The great thing about CNC is that given a properly prepared file, a machine set up which matches the file, and nothing going wrong in the cutting, a part will be made correctly.

The awful thing about CNC is that a part will only be made correctly if the file is prepared properly, the machine setup to match the file, and nothing goes wrong in the cutting.

Just keep track of the machine’s progress w/ each cut — hopefully you can kill the power before anything goes horribly wrong and salvage the piece — if not, hopefully it will be a learning experience which will help one to not have the same difficulty in the future.

It’s a learning process and the machine isn’t smart, it relies on you for smarts and common sense.

I keep a bottle of loctite 242 handy and any bolt that comes loose twice gets a single tiny drip of loctite on the threads to stop it vibrating loose.

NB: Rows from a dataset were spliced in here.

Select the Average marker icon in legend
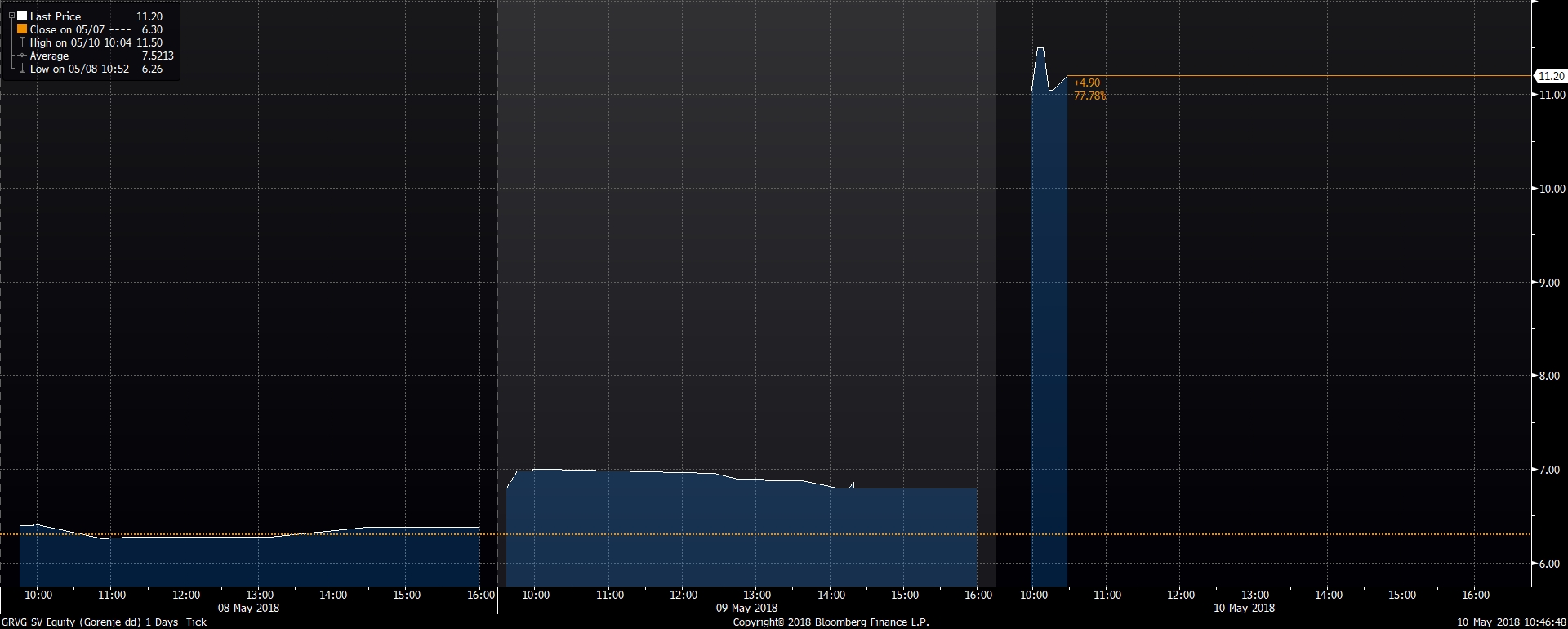Image resolution: width=1568 pixels, height=629 pixels. [x=22, y=56]
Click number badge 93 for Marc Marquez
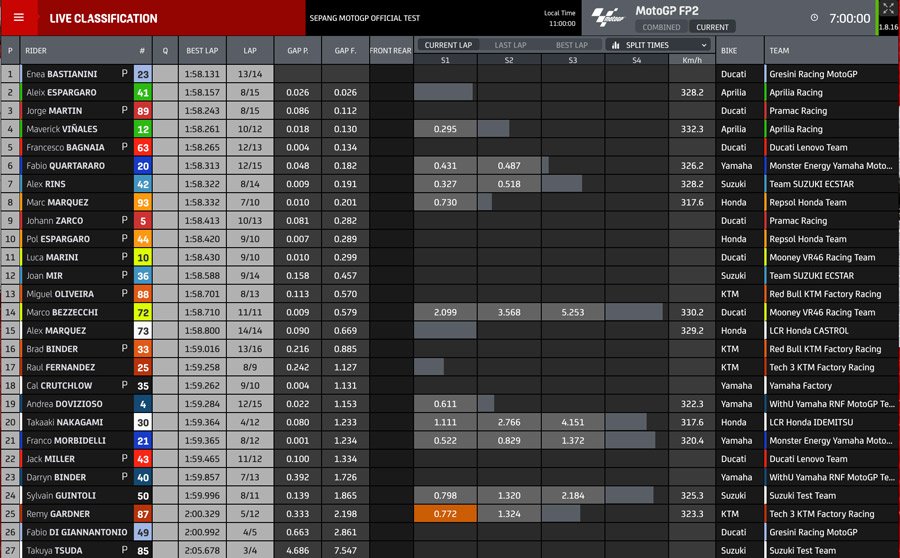900x558 pixels. coord(143,202)
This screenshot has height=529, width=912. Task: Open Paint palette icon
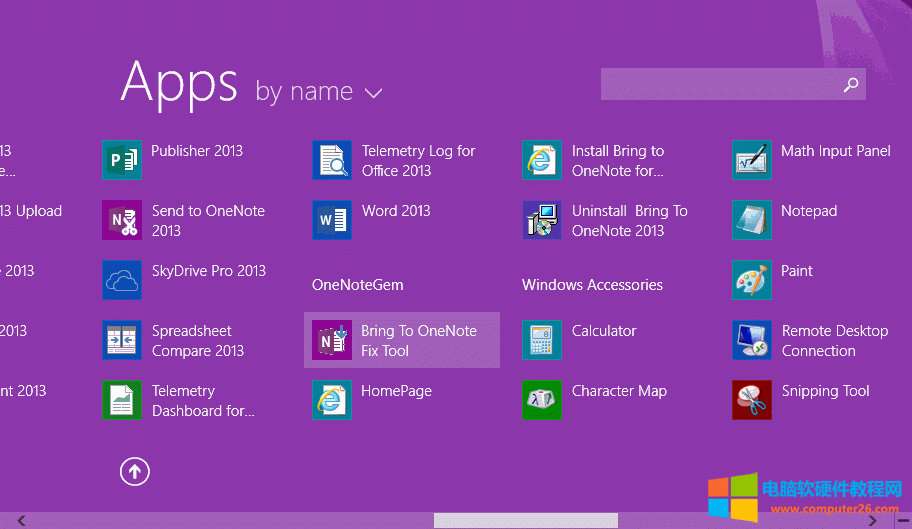coord(752,280)
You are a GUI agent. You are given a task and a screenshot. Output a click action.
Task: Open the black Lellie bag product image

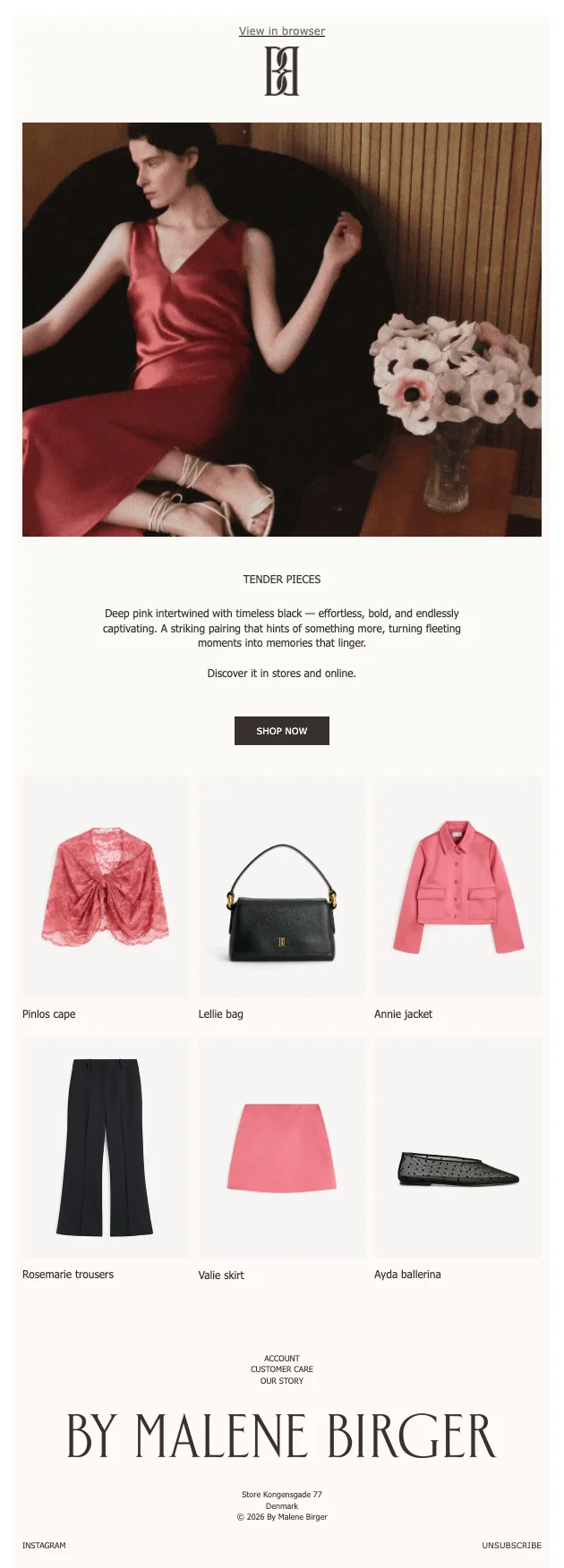pyautogui.click(x=282, y=886)

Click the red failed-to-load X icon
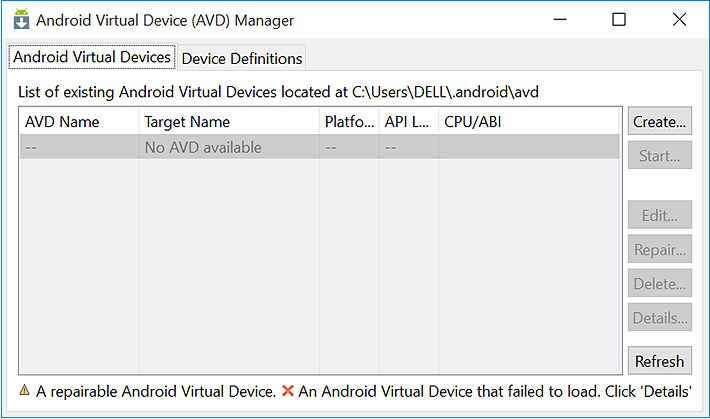(x=288, y=391)
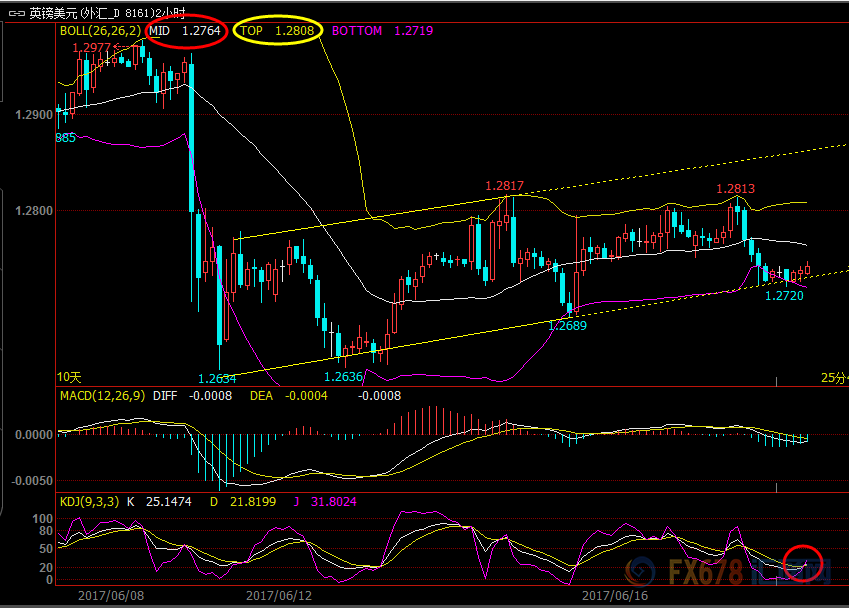Image resolution: width=849 pixels, height=608 pixels.
Task: Click the 1.2817 peak price label
Action: click(x=505, y=186)
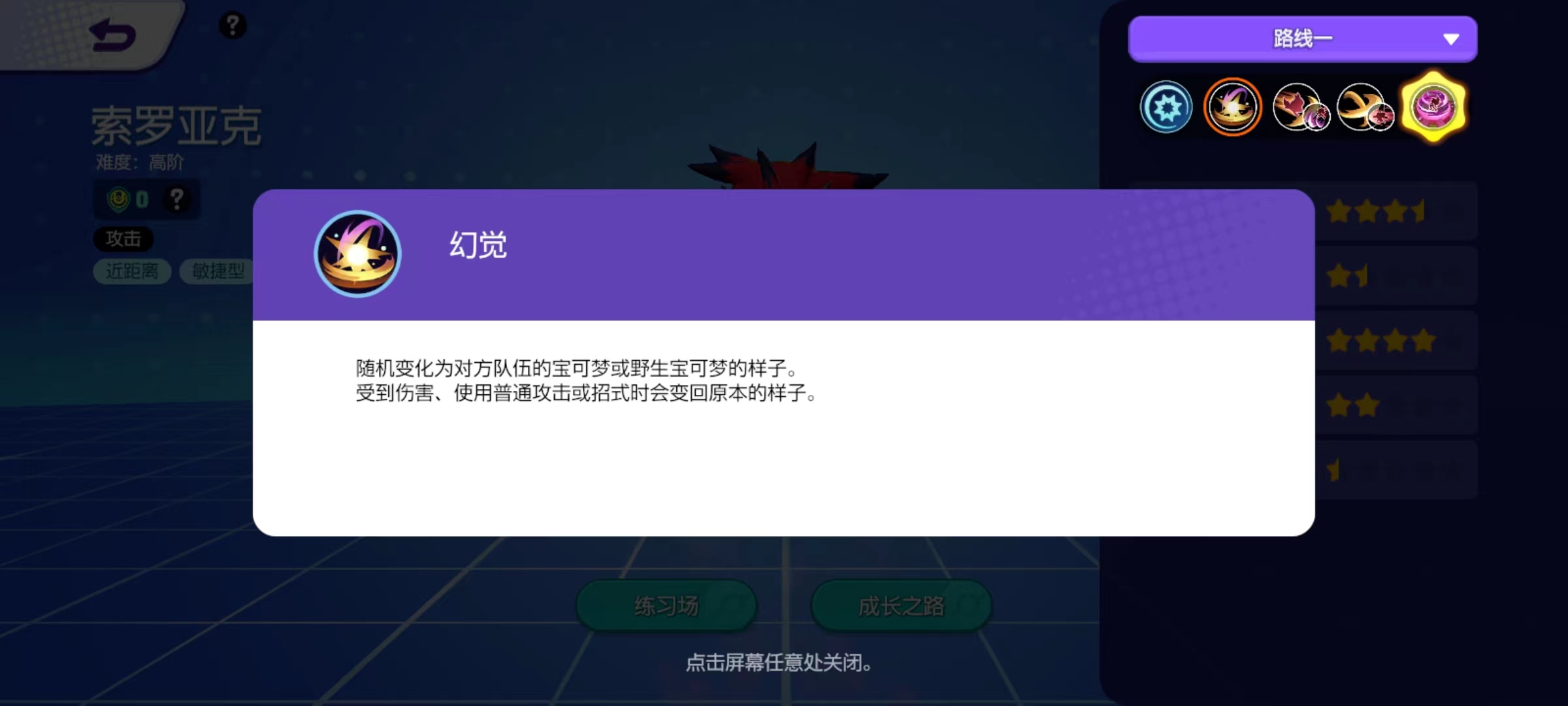Select the third skill icon in row
This screenshot has width=1568, height=706.
click(x=1301, y=107)
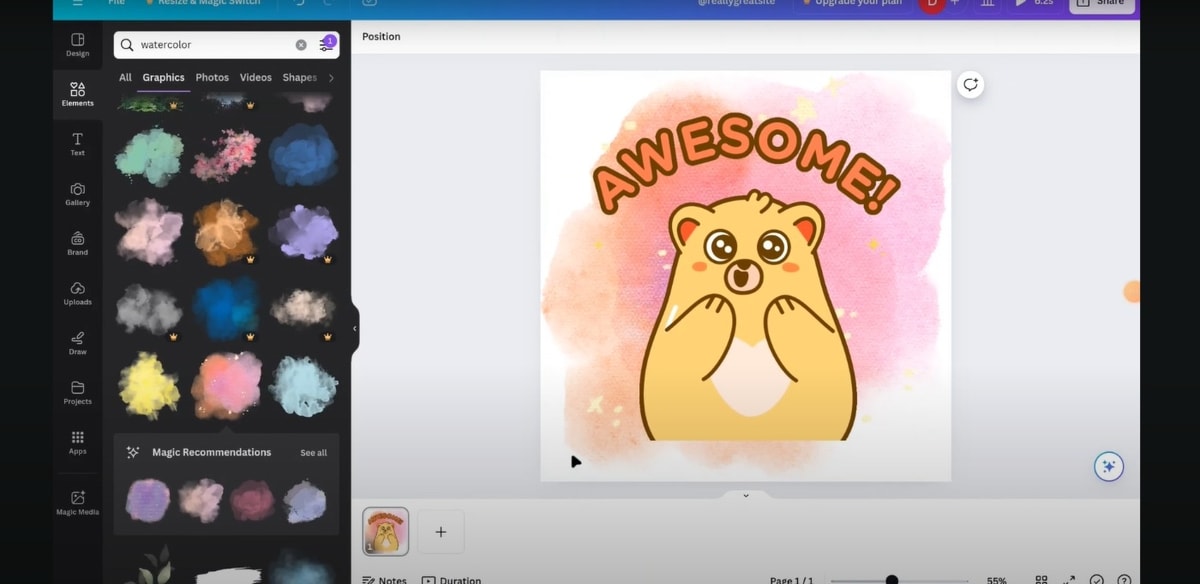The width and height of the screenshot is (1200, 584).
Task: Open the Projects folder panel
Action: tap(77, 392)
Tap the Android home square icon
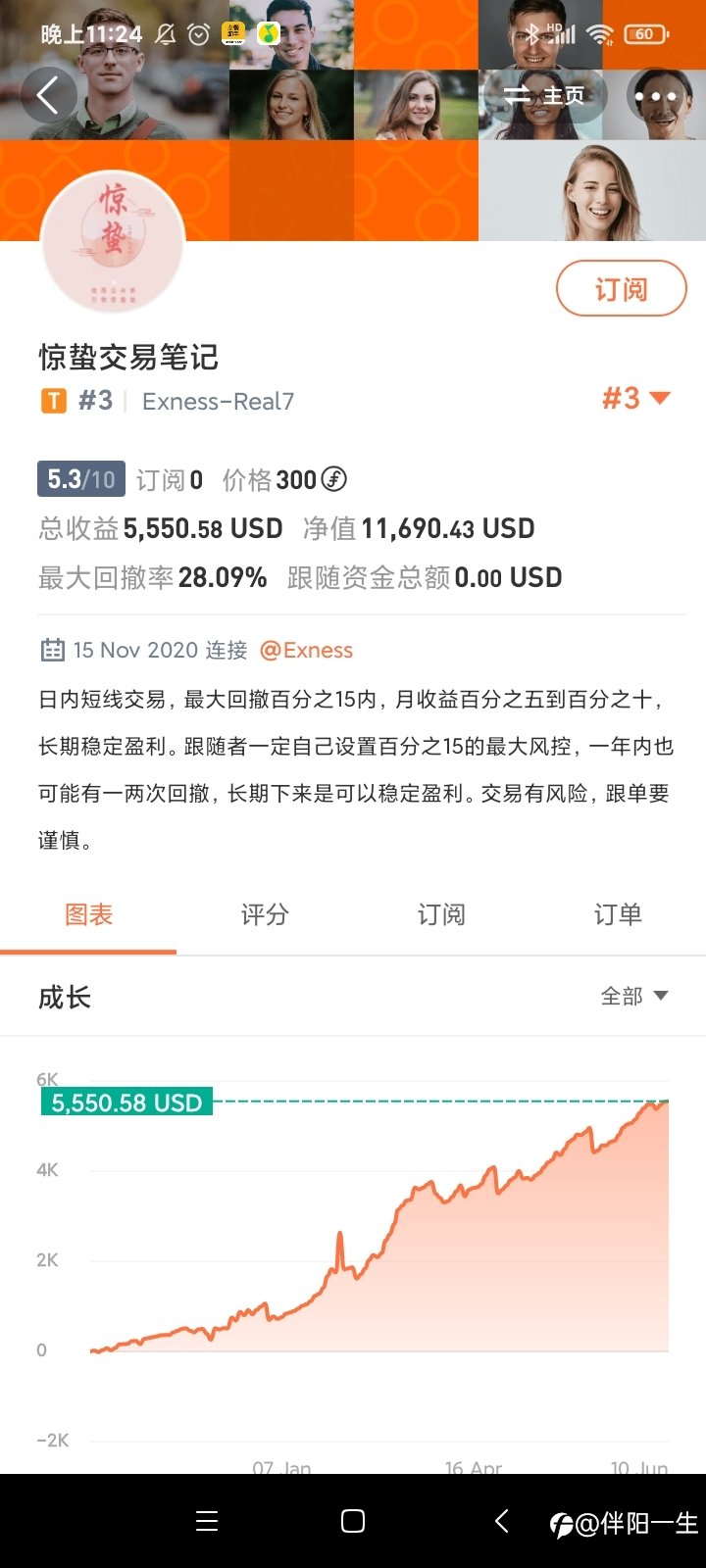706x1568 pixels. [x=353, y=1521]
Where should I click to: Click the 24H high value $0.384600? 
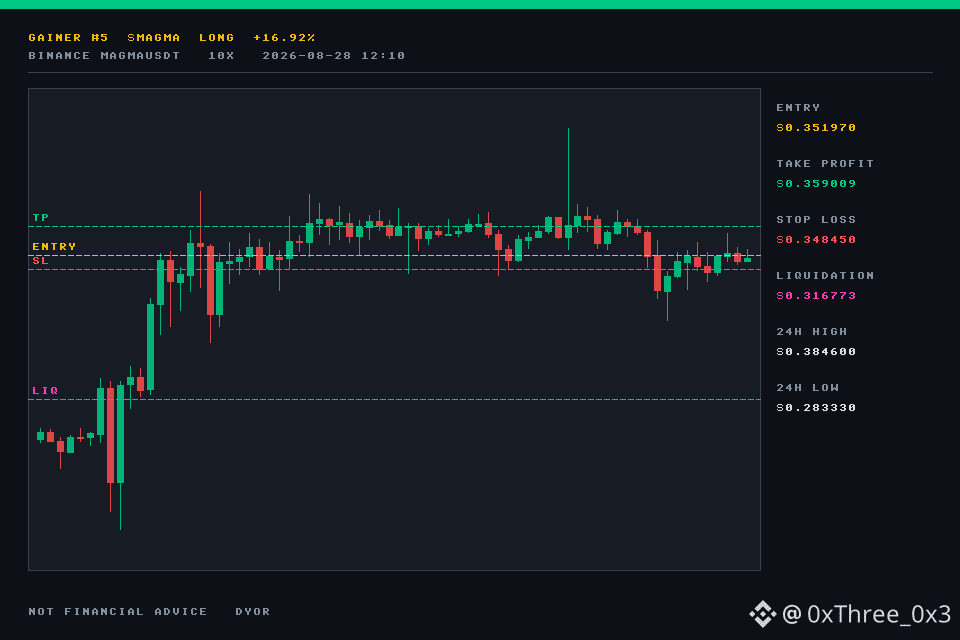(x=816, y=352)
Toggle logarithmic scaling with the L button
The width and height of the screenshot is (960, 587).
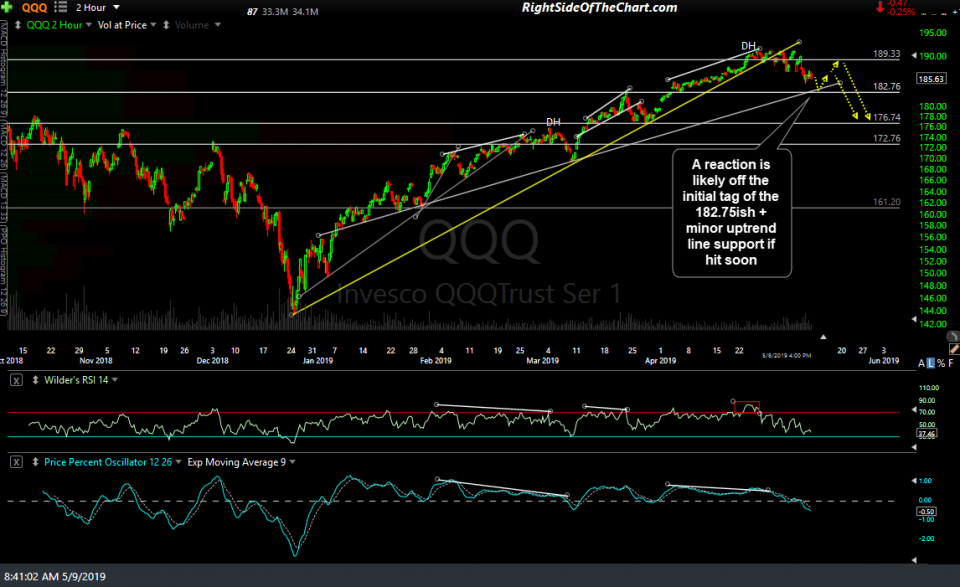point(931,363)
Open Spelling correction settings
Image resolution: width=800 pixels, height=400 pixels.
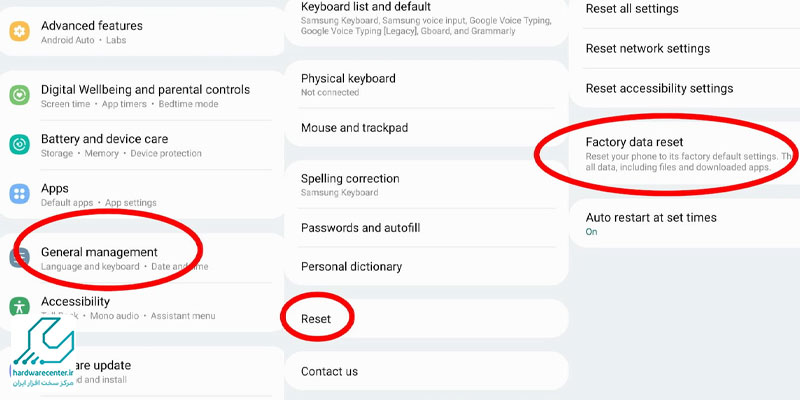click(350, 179)
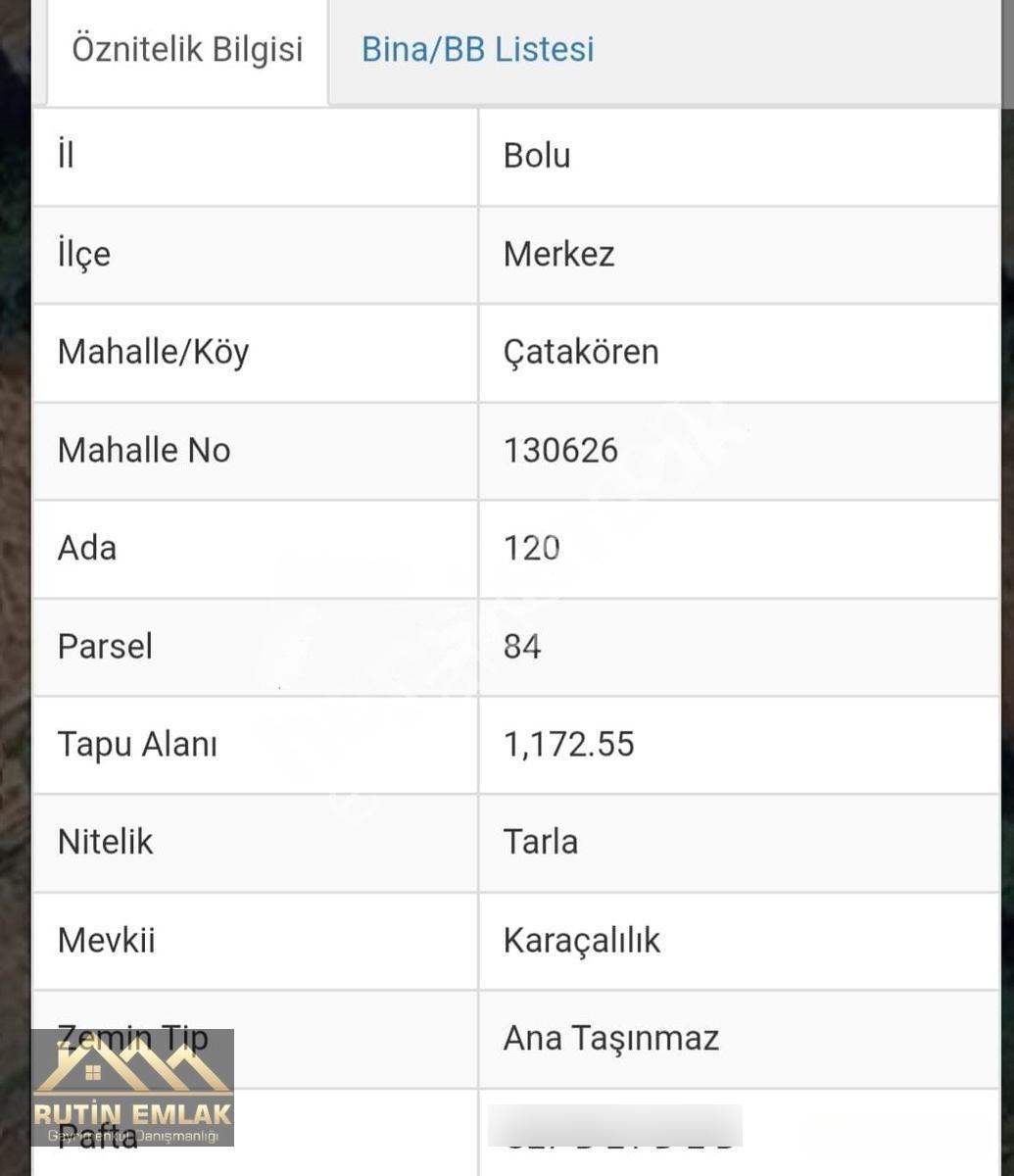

I also twang my belts at least once a week, you can use your phone to check pitch but after a while you get the hang of twanging all three and listening for the pitch changes.

I have also got in the habit of, when I first rapid the machine to the front to insert the first cutter, holding the spindle by the collet (when it’s not rotating…) and giving it a gentle waggle left / right and front / back. If I feel anything knocking or loose then I go through the whole preload check on V wheels, set screws on pulleys etc. to find out what’s loose. After a few tries you get a feel for what the flex should be, just don’t gorrila it, you only need a few Newtons (or pounds) to feel if something is loose.